It’s an excellent day when you get an email like this from a reader:

“A couple of years ago someone on your staff, or perhaps it was you, wrote a story about your memories of sour cherries. I picked many and pitted pounds with my family on the Lake Champlain Islands (Vermont) when I was growing up. When I see them at the market here, I was shocked at the prices charged and refused to buy them. So I went on a search … I did find some to pick. Every year since the (Portland Press Herald) food article, I keep trying to remember who it was that loved them. I would like to give this person some as I always pick more than I need … Could you forward this email to that person if she would like some? Susan Soule, Falmouth, ME”

A card from Susan Soule of Falmouth that contains two of “Grandma McGovern’s pitting tools” – hairpins. Staff photo by Brianna Soukup

That person was me, and “if she would like some?” Susan, no need to ask! Indeed, she would!

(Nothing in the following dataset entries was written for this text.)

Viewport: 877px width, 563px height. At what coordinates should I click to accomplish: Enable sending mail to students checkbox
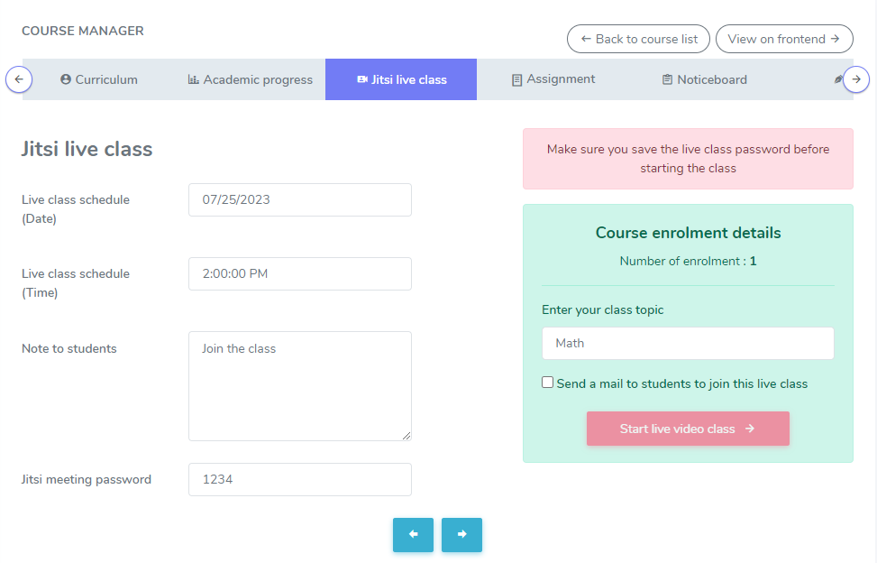(x=548, y=383)
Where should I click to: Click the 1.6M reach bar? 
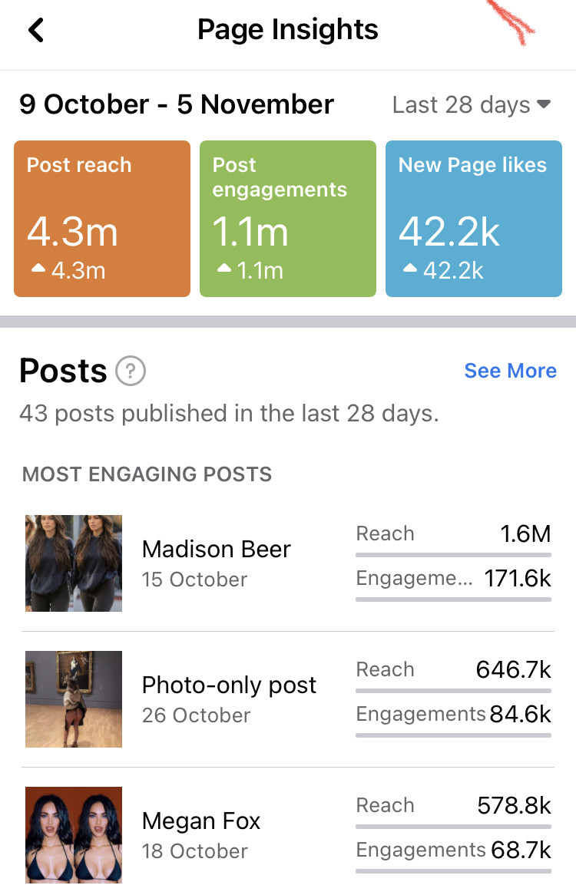(453, 554)
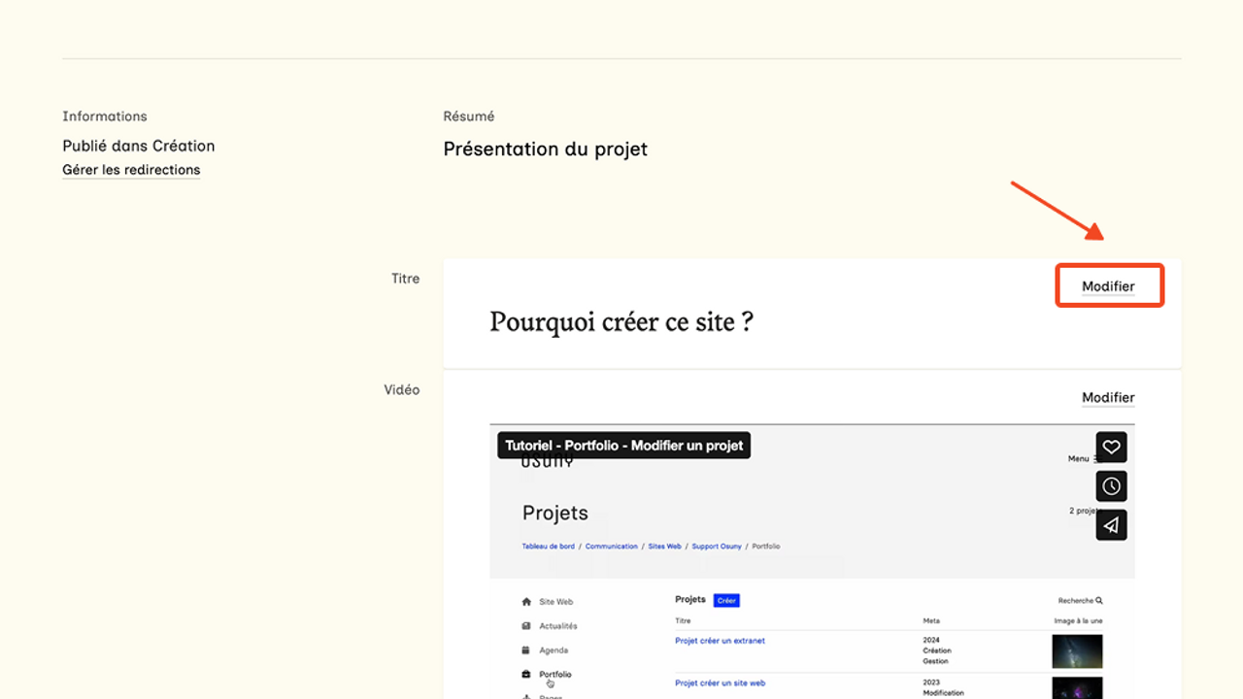Click the video title Tutoriel - Portfolio overlay
The height and width of the screenshot is (699, 1243).
(x=623, y=446)
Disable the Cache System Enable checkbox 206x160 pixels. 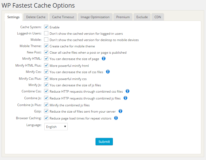pyautogui.click(x=46, y=27)
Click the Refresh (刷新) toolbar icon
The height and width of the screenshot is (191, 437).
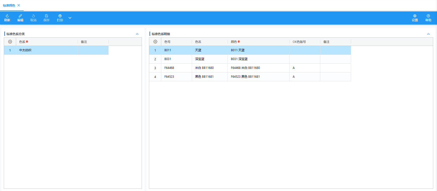[x=7, y=16]
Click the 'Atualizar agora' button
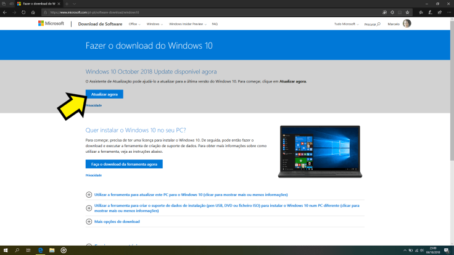 104,94
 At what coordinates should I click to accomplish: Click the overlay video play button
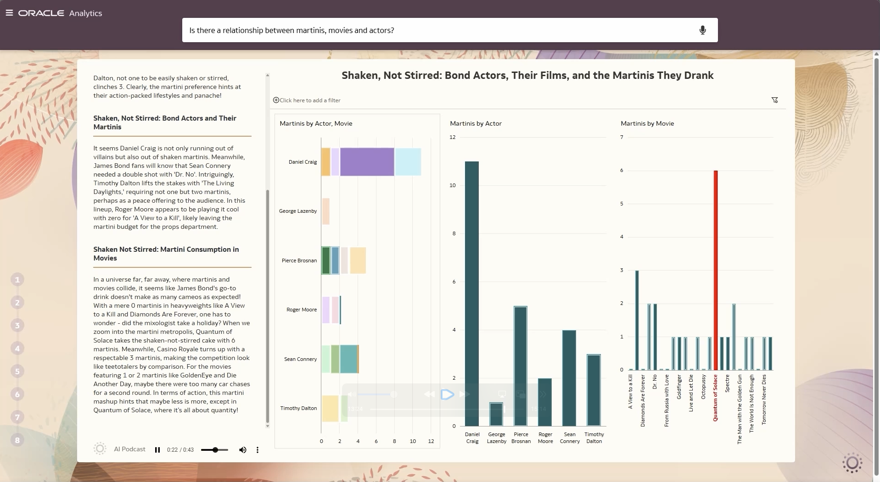(447, 394)
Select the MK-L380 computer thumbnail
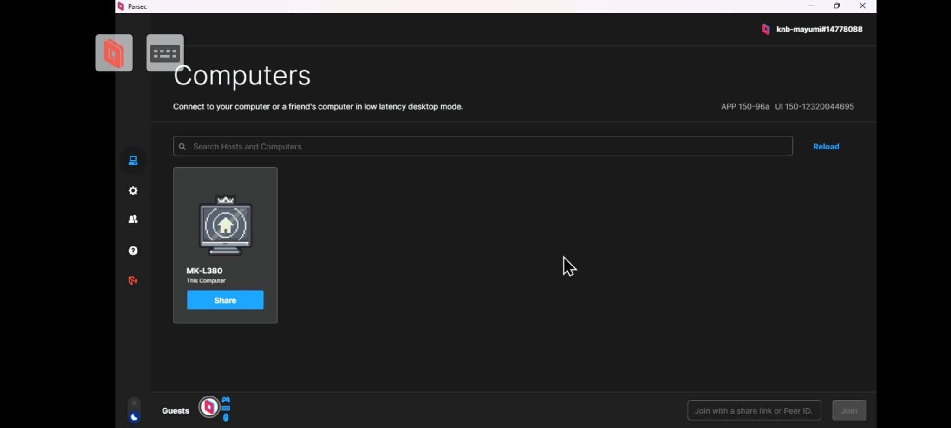Image resolution: width=951 pixels, height=428 pixels. click(x=226, y=225)
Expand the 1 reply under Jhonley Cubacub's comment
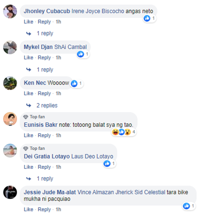The height and width of the screenshot is (216, 209). pos(45,33)
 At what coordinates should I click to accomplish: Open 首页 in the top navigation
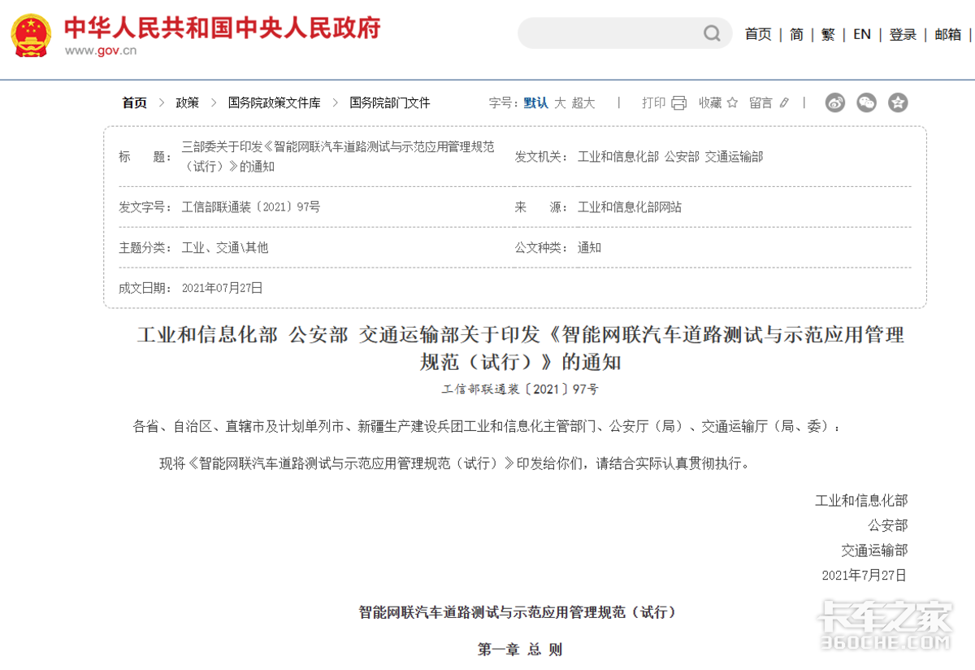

It’s an even better day when you get to meet a reader, and she says nice things about the Wednesday Food & Dining section, and she comes bearing just-picked sour cherries! And a pretty card that features a sketch of homemade preserves and pickles and contains two of “Grandma McGovern’s pitting tools,” which, should you be wondering, are hairpins.

Most grammarians frown on the use of exclamation marks. They consider the punctuation mark childish and déclassé. These people are clearly not in receipt of a quart of out-of-the-blue, local sour cherries, and I suspect they have never tasted Sour Cherry-Sour Cream Streusel Pie, either!

Peggy Grodinsky can be contacted at 791-6453 or

[email protected]

Twitter: PGrodinsky

Sour Cherry-Sour Cream Streusel Pie

If memory serves, this recipe comes from The Commissary, a famed Philadelphia restaurant when I was young where I worked in the kitchen for a time. (My first restaurant job ever was at its sibling restaurant, The Frog.) The handwriting on my recipe card bears this out, as it’s that of a teenage girl, as does my spelling of “rasberries.” I remember the restaurant serving a version with raspberries and in the fall making it with apples. I’m sure apricots and peaches would be equally delicious. I’ve adapted it here – exchanging walnuts for pistachios, raspberries for sour cherries, and adding lemon zest and cardamom. If you’re lucky and your timing is good, you’ll find the cherries at your local farmers market.

Yield: 1 pie

1 (9-inch) pie crust (your own recipe)

FOR THE TOPPING:

1/2 cup light brown sugar

1/2 cup all-purpose flour

1/4 teaspoon freshly ground cardamom

1/2 cup chopped pistachios

4 tablespoons melted butter

FOR THE FILLING:

1 cup sugar

Zest of 1 lemon

1 1/3 cups sour cream

1/4 cup all-purpose flour

2 eggs, lightly beaten

1 teaspoon vanilla extract

1/4 teaspoon freshly ground cardamom

Pinch salt

3 cups sour cherries

Preheat the oven to 400 degrees F. Roll out the pie crust, place it in a 9-inch pie plate, and crimp attractively. Refrigerate for at least 15 minutes (longer is better).

To make the topping, combine the brown sugar, flour and pistachios. Pour the melted butter over the mixture and squeeze with your hands until it forms nice clumps. Set aside.

To make the filling, use your fingers to combine the sugar and lemon zest until the sugar has a nice lemony scent. In a large bowl, mix the flavored sugar with the sour cream, flour, eggs, vanilla, cardamom and salt. Very gently mix in the cherries. (If you are worried that your bottom pie crust will get soggy, you can paint it with a little egg white or sprinkle it with a scant amount of fresh bread crumbs.)

Pour the pie filling into the pie shell and bake for 30 to 35 minutes, until the filling is only slightly wobbly. Remove the pie from the oven, gently distribute the topping over the custard mixture and return the pie to the oven. Bake for 10 minutes more, or until the filling is mostly firm (it will continue to firm as it cools), the crust is golden brown and the topping is browned. Chill the pie before slicing or eating.